I have been using an online ML course with code-along style videos. In one of the videos where it was required to implement feature scaling, the instructor said it was necessary to create 2 separate standard scaler objects - 1 for the feature (there was only 1 feature) and 1 for the label - to scale the data. However, this doesn't make sense to me because as far as my intuition goes, calling the fit_transform method a second time will completely overwrite the previous fit. I asked this question on that course's Q&A forum but the people answering questions there said if we didn't create 2 separate objects it would somehow scale the data under a combined effect of the features and the label, which, again, is something I can't wrap my head around.

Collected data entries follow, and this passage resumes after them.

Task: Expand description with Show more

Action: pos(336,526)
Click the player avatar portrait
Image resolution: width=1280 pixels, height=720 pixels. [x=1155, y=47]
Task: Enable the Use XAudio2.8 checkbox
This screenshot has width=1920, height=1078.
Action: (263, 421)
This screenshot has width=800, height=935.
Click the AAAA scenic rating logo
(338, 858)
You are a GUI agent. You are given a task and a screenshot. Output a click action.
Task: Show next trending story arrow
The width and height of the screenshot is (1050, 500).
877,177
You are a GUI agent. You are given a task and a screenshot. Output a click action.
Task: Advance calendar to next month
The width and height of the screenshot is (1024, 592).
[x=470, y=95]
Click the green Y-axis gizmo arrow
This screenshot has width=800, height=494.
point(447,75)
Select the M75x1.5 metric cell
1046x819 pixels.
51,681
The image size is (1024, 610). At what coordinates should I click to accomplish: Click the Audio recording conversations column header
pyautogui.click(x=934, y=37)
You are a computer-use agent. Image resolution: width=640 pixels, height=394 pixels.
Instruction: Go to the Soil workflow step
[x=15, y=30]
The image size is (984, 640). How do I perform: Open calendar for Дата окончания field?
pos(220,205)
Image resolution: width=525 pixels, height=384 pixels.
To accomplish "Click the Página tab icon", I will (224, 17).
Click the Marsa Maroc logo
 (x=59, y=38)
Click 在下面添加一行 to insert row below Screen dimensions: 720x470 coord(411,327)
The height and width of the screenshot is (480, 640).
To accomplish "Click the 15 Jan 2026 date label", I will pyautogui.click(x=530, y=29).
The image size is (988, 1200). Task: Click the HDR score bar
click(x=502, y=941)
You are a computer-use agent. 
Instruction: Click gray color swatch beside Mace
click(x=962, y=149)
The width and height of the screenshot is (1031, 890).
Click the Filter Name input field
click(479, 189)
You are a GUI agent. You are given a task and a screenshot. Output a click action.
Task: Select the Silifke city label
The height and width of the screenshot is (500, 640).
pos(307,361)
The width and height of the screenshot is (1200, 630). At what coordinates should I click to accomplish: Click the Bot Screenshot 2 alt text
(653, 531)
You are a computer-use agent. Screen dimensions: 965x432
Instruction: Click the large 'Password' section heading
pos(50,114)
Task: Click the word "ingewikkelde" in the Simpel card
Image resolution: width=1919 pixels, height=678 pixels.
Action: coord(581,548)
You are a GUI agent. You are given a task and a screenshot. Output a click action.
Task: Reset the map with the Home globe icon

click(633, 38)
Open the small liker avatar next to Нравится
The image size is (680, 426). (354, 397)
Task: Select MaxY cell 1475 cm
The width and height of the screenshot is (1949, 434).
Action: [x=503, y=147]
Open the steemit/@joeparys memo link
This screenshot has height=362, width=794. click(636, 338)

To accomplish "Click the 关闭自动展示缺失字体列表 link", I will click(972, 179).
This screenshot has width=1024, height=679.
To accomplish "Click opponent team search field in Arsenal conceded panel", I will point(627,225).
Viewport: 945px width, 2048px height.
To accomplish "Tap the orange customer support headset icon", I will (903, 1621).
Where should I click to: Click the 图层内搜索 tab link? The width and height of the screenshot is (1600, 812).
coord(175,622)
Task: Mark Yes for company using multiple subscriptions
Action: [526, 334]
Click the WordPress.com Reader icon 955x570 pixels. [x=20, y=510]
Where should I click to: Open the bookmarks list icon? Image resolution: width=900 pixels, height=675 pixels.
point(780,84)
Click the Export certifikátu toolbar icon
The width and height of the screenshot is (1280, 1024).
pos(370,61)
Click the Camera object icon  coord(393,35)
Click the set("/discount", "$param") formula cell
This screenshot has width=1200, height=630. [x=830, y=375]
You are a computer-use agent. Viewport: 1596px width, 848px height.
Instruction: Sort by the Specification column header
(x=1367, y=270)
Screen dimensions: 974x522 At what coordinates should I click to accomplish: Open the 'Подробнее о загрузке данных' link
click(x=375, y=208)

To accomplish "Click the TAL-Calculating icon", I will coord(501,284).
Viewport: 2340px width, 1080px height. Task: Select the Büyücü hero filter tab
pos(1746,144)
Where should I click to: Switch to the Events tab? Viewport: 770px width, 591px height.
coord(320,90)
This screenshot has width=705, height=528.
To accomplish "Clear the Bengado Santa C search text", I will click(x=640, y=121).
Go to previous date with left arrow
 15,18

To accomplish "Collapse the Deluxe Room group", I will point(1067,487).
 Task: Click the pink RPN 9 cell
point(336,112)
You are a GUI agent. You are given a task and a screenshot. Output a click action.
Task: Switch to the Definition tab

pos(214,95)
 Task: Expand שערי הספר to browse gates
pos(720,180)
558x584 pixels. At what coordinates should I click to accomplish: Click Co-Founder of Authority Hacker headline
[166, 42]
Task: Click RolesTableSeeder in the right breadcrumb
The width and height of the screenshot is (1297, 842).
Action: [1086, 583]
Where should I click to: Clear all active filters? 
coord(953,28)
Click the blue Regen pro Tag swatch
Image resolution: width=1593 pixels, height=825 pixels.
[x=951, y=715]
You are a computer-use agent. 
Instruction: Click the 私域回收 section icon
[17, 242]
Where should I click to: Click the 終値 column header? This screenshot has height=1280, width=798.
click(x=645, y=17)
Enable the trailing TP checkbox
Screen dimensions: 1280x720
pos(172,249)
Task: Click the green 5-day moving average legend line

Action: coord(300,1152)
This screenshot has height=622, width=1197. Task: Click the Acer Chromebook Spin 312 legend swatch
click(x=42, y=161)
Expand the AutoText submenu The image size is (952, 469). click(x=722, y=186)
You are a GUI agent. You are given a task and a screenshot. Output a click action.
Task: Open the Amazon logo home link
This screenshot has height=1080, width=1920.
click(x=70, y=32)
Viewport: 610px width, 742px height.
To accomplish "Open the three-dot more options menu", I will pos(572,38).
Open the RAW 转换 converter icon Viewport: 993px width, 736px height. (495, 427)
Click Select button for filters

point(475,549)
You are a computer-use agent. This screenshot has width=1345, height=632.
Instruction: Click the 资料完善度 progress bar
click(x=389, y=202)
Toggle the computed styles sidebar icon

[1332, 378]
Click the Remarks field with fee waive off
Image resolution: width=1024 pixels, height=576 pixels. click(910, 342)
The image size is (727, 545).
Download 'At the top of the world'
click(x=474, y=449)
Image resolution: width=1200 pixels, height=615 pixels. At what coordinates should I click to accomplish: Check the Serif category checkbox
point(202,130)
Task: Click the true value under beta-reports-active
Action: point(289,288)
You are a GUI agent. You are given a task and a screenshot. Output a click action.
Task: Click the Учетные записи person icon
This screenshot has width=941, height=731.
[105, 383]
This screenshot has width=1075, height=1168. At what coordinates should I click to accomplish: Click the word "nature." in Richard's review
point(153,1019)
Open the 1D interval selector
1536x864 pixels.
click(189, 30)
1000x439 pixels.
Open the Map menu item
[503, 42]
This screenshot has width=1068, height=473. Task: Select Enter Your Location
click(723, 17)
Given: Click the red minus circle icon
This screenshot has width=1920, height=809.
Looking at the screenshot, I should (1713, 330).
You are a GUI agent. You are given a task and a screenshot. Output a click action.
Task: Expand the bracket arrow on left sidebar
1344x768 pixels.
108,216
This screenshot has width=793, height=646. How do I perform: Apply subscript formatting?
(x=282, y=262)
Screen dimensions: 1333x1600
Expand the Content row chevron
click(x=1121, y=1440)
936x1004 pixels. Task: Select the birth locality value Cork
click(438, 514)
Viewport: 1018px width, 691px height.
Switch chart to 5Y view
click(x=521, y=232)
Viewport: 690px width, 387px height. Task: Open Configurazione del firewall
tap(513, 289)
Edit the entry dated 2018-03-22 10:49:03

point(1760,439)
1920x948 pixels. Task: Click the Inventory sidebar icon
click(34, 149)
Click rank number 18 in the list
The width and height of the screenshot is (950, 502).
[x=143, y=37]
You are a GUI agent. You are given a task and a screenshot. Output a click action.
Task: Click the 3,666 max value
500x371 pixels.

I tested this and at least as far as this dataset is concerned, my intuition was correct:
from sklearn.preprocessing import StandardScaler
scaler = StandardScaler()
X_sc = scaler.fit_transform(X)
y_sc = scaler.fit_transform(y)
print(y_sc)
The output I got was:
[[-0.72004253]
[-0.70243757]
[-0.66722767]
[-0.59680786]
[-0.49117815]
[-0.35033854]
[-0.17428902]
[ 0.17781001]
[ 0.88200808]
[ 2.64250325]]
And then using 2 separate scaler objects:
scaler_x = StandardScaler()
scaler_y = StandardScaler()
X_sc2 = scaler_x.fit_transform(X)
y_sc2 = scaler_y.fit_transform(y)
print(y_sc2)
The output:
[[-0.72004253]
[-0.70243757]
[-0.66722767]
[-0.59680786]
[-0.49117815]
[-0.35033854]
[-0.17428902]
[ 0.17781001]
[ 0.88200808]
[ 2.64250325]]
The same answer. To 8 decimal places.
I still don't know if I'm correct though, because the teaching assistants on that forum seem strangely adamant on their explanation. They haven't replied since I showed them screenshots of my output. I know this is something very trivial and it might come across as immature that I'm pursuing such a small thing to such a great extent but it really gets on my nerves when people go around spreading either wrong or partially correct information. I am completely open to the idea that I could be wrong too but to arrive at that conclusion I would also want a proper explanation as to why my understanding is wrong.